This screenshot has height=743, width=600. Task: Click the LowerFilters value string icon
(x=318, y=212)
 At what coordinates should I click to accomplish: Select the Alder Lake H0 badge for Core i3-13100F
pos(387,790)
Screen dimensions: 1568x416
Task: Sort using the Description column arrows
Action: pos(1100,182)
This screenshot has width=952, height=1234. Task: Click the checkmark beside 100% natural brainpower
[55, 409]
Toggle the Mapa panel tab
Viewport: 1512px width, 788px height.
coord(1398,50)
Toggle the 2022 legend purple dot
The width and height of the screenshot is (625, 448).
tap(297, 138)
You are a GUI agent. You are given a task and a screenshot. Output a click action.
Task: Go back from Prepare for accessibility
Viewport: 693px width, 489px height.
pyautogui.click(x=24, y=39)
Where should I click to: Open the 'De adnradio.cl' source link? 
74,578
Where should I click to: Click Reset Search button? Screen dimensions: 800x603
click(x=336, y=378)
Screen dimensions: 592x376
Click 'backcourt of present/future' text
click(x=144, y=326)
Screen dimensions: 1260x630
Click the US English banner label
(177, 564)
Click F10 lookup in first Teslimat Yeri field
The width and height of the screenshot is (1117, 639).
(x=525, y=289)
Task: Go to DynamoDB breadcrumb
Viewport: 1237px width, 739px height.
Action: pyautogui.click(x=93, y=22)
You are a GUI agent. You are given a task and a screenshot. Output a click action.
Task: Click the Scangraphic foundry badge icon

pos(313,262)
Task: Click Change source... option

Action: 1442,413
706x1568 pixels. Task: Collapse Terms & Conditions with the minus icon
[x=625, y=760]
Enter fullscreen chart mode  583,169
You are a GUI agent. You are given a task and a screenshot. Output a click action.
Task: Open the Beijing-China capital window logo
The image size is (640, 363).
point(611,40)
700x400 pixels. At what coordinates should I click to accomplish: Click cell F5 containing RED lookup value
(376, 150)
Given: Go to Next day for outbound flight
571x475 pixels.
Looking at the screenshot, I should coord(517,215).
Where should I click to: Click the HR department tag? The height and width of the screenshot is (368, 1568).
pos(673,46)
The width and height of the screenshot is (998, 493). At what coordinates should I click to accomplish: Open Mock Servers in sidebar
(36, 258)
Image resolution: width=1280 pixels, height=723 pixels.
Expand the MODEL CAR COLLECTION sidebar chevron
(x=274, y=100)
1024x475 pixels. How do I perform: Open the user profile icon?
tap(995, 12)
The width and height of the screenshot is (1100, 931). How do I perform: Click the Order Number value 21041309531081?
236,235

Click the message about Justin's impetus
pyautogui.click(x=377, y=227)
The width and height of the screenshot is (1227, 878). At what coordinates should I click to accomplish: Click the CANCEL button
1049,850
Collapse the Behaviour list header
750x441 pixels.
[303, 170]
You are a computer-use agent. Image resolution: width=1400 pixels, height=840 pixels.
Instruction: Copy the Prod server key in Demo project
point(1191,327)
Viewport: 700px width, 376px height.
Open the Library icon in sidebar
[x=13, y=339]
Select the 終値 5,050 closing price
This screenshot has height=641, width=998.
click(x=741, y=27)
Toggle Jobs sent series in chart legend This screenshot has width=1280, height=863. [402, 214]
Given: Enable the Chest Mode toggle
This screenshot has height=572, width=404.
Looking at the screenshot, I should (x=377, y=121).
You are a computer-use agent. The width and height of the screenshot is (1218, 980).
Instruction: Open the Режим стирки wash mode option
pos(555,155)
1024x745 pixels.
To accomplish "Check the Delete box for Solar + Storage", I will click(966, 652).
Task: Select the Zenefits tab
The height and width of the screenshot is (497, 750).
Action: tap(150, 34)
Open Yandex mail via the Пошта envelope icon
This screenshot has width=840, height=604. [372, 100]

▶ [What is needed]: Give back exactly the lines from the one that contains "Open the Library icon in sidebar" to the end of the data above, both of those lines included.

▶ [Result below]:
Open the Library icon in sidebar
[x=13, y=339]
Select the 終値 5,050 closing price
This screenshot has height=641, width=998.
click(x=741, y=27)
Toggle Jobs sent series in chart legend This screenshot has width=1280, height=863. [402, 214]
Given: Enable the Chest Mode toggle
This screenshot has height=572, width=404.
Looking at the screenshot, I should (x=377, y=121).
You are a computer-use agent. The width and height of the screenshot is (1218, 980).
Instruction: Open the Режим стирки wash mode option
pos(555,155)
1024x745 pixels.
To accomplish "Check the Delete box for Solar + Storage", I will click(966, 652).
Task: Select the Zenefits tab
The height and width of the screenshot is (497, 750).
Action: tap(150, 34)
Open Yandex mail via the Пошта envelope icon
This screenshot has width=840, height=604. [372, 100]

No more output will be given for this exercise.